_Directions:_ On every line of the listing, check for "Toggle"; copy the lines that have it.
- - - - -
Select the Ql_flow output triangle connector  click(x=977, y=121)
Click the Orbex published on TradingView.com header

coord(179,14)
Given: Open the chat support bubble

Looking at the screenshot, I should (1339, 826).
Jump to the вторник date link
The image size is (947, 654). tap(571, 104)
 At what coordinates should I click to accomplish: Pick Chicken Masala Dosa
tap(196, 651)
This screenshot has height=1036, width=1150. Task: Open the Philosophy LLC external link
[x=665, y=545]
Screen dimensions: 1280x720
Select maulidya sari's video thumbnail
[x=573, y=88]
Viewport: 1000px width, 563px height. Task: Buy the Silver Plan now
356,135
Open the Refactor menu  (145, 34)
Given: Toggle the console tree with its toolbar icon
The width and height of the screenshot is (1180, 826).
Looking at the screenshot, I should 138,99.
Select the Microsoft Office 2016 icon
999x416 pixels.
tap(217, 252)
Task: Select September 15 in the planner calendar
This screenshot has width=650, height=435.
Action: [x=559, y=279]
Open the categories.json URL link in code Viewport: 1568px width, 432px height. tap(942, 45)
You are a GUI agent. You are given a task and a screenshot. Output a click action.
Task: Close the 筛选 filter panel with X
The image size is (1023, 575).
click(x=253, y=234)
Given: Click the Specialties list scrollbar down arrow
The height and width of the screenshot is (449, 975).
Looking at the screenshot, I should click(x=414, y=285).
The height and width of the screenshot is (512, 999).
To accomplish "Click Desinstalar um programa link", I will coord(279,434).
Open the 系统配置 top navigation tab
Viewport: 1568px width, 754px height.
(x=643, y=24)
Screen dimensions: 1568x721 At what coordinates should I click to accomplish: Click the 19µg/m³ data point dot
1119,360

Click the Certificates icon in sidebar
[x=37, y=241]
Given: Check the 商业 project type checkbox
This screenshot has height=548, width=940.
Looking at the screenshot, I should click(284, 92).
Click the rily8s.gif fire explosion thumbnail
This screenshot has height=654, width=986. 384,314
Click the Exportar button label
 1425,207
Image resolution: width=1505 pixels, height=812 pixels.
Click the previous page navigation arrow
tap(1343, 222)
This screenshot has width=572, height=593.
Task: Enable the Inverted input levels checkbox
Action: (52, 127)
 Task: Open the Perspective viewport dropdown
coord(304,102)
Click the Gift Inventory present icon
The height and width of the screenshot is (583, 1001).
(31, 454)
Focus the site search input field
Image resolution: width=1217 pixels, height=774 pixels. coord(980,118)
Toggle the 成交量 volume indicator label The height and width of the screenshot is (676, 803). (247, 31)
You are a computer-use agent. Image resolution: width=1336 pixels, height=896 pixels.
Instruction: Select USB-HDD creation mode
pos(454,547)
- - - - -
_Task solution:_
Given: Toggle the console tree with its toolbar icon
Toggle the 成交量 volume indicator label The height and width of the screenshot is (676, 803). (247, 31)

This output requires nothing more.